Jury selection begins in Bellaire police officer's assault trial
by Brian Rogers / The Houston Chronicle
Posted on May 4, 2010 at 10:39 AM
HOUSTON—Jury selection began Tuesday in the aggravated assault trial of Bellaire Police Sgt. Jeff Cotton, accused of shooting Robert Tolan in his parents’ driveway.
Cotton, 40, is charged with aggravated assault by a public servant. His attorney said the 10-year veteran officer is looking forward to having all of the evidence about the shooting come out.
"Sgt. Cotton acted as a reasonable police officer would have acted under the circumstances," lawyer Paul Aman said.
Prosecutors declined to comment Monday.
The shooting sparked complaints of racial profiling against Cotton and the Bellaire Police Department. Cotton is white, Tolan is black. Cotton has denied Tolan’s race affected his actions, and his lawyer said the officer fired when he thought his life was in danger.
A consultant hired by the city to compile its annual report to the state on racial profiling later issued a report, concluding there was not enough information in department statistics about arrests and traffic stops to indicate whether Bellaire officers conducted racial profiling.
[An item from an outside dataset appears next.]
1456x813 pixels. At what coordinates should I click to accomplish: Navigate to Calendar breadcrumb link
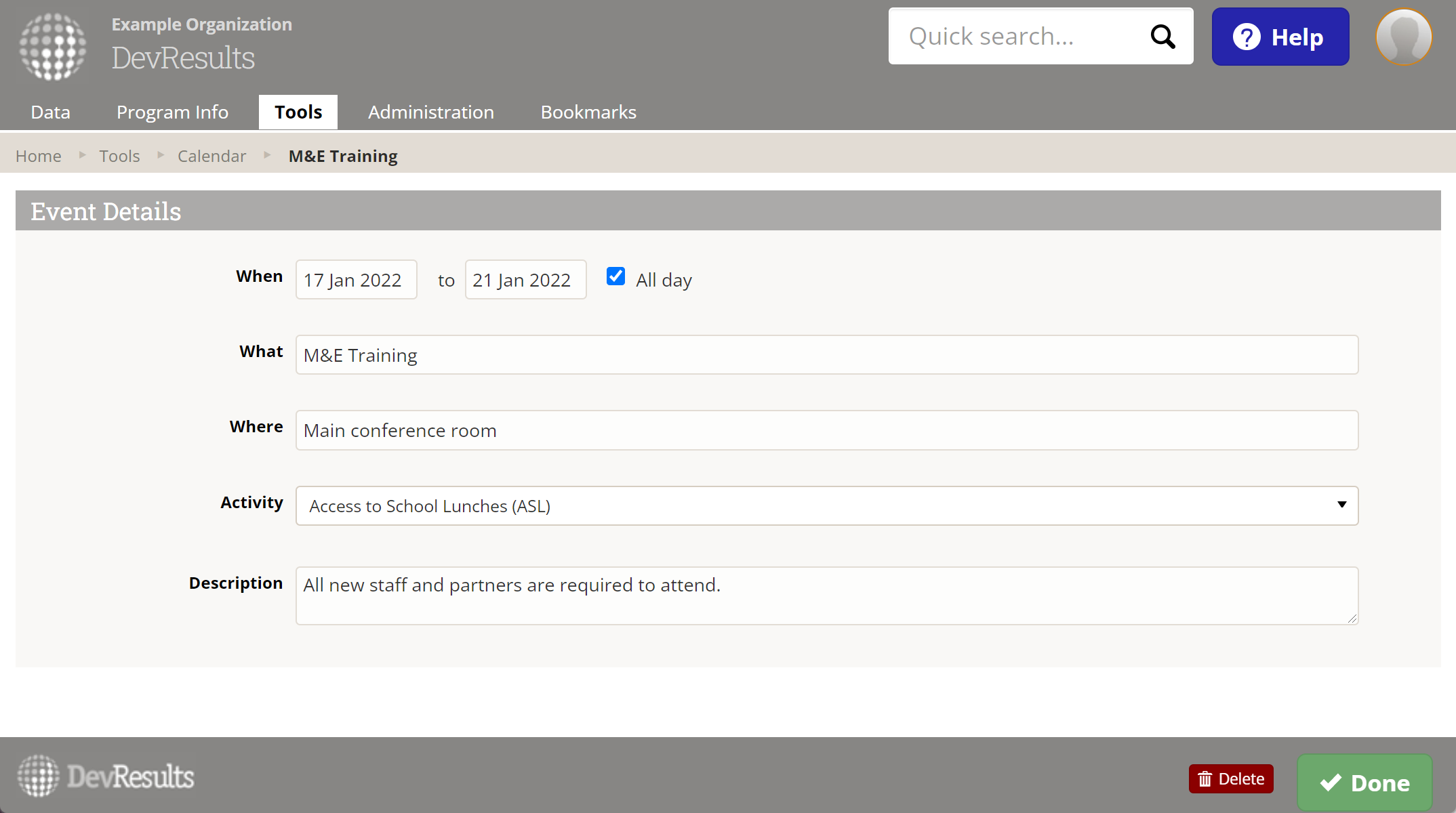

The Houston NAACP blasted the report as flawed.
The son of former major league player Bobby Tolan, Robert Tolan played baseball for Bellaire High School and was pursuing a professional baseball career at the time of the shooting.
After getting off work at a restaurant on Dec. 31, 2008, Tolan, then 23, and his cousin were stopped as he parked in his parents’ driveway about 2 a.m. Another officer had dispatchers look up the license plates on Tolan’s sport utility vehicle, but got wrong information, leading him to believe the vehicle was stolen.
Several officers approached Tolan and his cousin, who were ordered to the ground. As Tolan’s family came out to explain the situation, Tolan’s mother was pushed against a wall, representatives for Tolan’s family have said. When Tolan rose to protest, Cotton fired several times, striking Tolan once in the chest, Tolan’s attorney Geoffrey Berg said.
"He’s got good days and bad days," Berg said of Tolan. "He’s got a bullet that’s going to be in his body indefinitely."
Berg said he expects Tolan to testify at Cotton’s trial.
Berg is representing Tolan and his family in a lawsuit seeking damages from Cotton, another officer, the police chief, mayor and other Bellaire officials. The lawsuit alleges a culture of racism among Bellaire police and says police "engage in unconstitutional racial profiling and discrimination as a matter of policy."
Berg said the lawsuit has been on hold as the family waits to see what happens in Cotton’s case.
Cotton, free on $20,000 bond, remains on administrative leave with pay pending the outcome of the case, Bellaire police officials said.